* [STATED EXERCISE 1]: Transcribe the passage of the Phoenix home price text starting with "Now, 3.3 months" and going on through "Phoenix home prices.".

* [DOCUMENT EXTRACT]:
· · · · ·

That didn’t happen until November when the months supply of homes for sale increased sharply from 2.8 to 3.3 (although, probably half of that was a normal seasonal increase).

Now, 3.3 months supply is still very tight but if that trend continued for a few more months, we’d be back to 4 months supply which is in the range of normal supply and Phoenix home price increases would slow down to “normal” too, whatever that is.

We don’t have the sales numbers for December yet so we can’t calculate the months supply for December but the inventory of homes for sale in mid-December is up 2% compared to mid-November so it’s almost certain the months supply will increase in December, too.

Phoenix 2019 Forecast

The big question is what happens in 2019 to Phoenix home prices.

“Do prices continue to increase in 2019?” I think so.

“Will prices be increasing 12 months from now?” That’s where it gets iffy. If we go into a recession by next December, prices would likely stop increasing.

My working theory is that metro Phoenix home prices will go sideways after the next recession starts but prices would fall in some areas and for homes that are harder to sell (for example; small galley kitchen, poor condition, backs to a busy road, etc.).

Usually, home sales have to be down for a couple of years before the metro median sale price starts to fall.

· · · · ·

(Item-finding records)
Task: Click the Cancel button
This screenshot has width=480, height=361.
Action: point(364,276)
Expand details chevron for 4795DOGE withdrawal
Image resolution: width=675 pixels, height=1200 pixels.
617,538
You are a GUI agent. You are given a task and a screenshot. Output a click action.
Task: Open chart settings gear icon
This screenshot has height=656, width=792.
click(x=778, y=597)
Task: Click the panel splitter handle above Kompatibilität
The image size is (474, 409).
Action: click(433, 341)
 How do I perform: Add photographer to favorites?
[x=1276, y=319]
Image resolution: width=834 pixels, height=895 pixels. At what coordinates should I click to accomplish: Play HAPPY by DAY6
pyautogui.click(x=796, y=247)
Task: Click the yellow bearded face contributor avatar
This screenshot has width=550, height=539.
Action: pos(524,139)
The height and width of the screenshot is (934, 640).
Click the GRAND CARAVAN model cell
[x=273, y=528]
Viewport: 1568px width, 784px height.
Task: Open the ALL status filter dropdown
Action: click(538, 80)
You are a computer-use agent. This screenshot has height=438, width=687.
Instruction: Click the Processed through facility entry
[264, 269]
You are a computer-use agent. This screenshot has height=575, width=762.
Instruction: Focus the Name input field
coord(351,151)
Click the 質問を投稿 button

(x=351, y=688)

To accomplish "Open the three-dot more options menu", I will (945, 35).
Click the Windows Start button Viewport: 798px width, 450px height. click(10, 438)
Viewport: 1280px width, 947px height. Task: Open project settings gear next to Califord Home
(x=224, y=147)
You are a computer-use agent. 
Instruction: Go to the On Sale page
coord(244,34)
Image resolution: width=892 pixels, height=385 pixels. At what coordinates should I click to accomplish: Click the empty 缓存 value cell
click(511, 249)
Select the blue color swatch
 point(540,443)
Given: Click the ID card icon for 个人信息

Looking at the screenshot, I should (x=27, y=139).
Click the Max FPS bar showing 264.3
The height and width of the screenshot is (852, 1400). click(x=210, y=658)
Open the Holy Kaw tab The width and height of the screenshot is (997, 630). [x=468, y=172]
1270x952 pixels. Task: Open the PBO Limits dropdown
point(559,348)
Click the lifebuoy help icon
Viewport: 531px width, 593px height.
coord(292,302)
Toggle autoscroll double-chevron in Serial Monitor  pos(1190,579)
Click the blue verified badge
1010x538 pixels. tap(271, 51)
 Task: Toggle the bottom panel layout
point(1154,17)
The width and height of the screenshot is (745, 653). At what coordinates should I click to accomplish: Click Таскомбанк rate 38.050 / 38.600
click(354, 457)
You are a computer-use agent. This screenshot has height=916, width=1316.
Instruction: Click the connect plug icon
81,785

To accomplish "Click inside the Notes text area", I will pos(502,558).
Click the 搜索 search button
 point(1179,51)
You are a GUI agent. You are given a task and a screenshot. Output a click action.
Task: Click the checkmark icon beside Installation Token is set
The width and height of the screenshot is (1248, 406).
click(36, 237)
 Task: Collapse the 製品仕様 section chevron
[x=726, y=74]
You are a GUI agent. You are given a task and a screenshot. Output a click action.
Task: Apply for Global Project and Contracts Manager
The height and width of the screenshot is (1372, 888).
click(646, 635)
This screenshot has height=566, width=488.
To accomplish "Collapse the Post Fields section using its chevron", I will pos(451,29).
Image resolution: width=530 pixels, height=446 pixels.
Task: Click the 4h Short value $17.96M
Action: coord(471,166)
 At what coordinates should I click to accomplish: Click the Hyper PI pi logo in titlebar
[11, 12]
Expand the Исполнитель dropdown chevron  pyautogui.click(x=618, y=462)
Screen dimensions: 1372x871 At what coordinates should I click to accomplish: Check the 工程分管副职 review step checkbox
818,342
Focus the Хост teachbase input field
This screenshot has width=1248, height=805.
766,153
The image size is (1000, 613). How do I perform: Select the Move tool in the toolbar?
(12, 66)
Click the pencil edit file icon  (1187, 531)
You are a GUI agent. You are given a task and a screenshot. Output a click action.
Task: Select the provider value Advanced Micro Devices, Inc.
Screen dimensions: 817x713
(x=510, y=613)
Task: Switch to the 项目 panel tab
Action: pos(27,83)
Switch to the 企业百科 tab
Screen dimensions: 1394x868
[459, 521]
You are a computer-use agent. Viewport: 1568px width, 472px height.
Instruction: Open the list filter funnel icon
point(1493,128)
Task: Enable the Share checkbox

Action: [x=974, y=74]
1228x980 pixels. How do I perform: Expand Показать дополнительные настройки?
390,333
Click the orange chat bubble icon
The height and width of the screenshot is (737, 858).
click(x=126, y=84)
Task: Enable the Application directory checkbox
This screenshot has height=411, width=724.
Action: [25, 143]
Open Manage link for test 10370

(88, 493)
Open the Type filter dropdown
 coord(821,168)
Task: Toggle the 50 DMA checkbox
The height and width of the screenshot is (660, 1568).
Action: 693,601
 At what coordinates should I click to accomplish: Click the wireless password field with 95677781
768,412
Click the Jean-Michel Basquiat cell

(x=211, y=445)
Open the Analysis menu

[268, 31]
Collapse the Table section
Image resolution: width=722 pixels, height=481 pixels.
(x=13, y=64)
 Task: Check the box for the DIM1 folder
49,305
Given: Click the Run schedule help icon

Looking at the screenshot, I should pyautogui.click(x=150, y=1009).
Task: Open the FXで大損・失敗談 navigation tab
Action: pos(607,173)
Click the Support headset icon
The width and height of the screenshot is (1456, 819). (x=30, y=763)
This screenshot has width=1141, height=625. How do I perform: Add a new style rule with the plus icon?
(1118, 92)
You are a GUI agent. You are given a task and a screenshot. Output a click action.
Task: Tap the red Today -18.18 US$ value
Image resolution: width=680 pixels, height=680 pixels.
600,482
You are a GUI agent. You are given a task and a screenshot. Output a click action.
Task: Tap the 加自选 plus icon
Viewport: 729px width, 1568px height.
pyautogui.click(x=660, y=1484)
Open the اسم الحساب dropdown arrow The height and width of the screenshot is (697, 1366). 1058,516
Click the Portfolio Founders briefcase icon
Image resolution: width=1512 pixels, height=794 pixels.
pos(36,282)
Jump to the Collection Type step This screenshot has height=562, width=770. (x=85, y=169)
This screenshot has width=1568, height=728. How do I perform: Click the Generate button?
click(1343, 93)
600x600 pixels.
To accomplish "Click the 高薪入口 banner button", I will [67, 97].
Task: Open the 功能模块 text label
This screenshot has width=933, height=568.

· · · · ·

* [STATED EXERCISE 2]: Within the listing, swap "Generate" for "Submit" in the lines starting with the line with "Click the Support headset icon" and going on through the last line of the listing. Return only those lines, with everything else left unchanged.

* [COMPLETE OUTPUT 1]:
Now, 3.3 months supply is still very tight but if that trend continued for a few more months, we’d be back to 4 months supply which is in the range of normal supply and Phoenix home price increases would slow down to “normal” too, whatever that is.

We don’t have the sales numbers for December yet so we can’t calculate the months supply for December but the inventory of homes for sale in mid-December is up 2% compared to mid-November so it’s almost certain the months supply will increase in December, too.

Phoenix 2019 Forecast

The big question is what happens in 2019 to Phoenix home prices.

* [COMPLETE OUTPUT 2]:
Click the Support headset icon
The width and height of the screenshot is (1456, 819). (x=30, y=763)
This screenshot has width=1141, height=625. How do I perform: Add a new style rule with the plus icon?
(1118, 92)
You are a GUI agent. You are given a task and a screenshot. Output a click action.
Task: Tap the red Today -18.18 US$ value
Image resolution: width=680 pixels, height=680 pixels.
600,482
You are a GUI agent. You are given a task and a screenshot. Output a click action.
Task: Tap the 加自选 plus icon
Viewport: 729px width, 1568px height.
pyautogui.click(x=660, y=1484)
Open the اسم الحساب dropdown arrow The height and width of the screenshot is (697, 1366). 1058,516
Click the Portfolio Founders briefcase icon
Image resolution: width=1512 pixels, height=794 pixels.
pos(36,282)
Jump to the Collection Type step This screenshot has height=562, width=770. (x=85, y=169)
This screenshot has width=1568, height=728. How do I perform: Click the Submit button?
click(1343, 93)
600x600 pixels.
To accomplish "Click the 高薪入口 banner button", I will [67, 97].
Task: Open the 功能模块 text label
This screenshot has width=933, height=568.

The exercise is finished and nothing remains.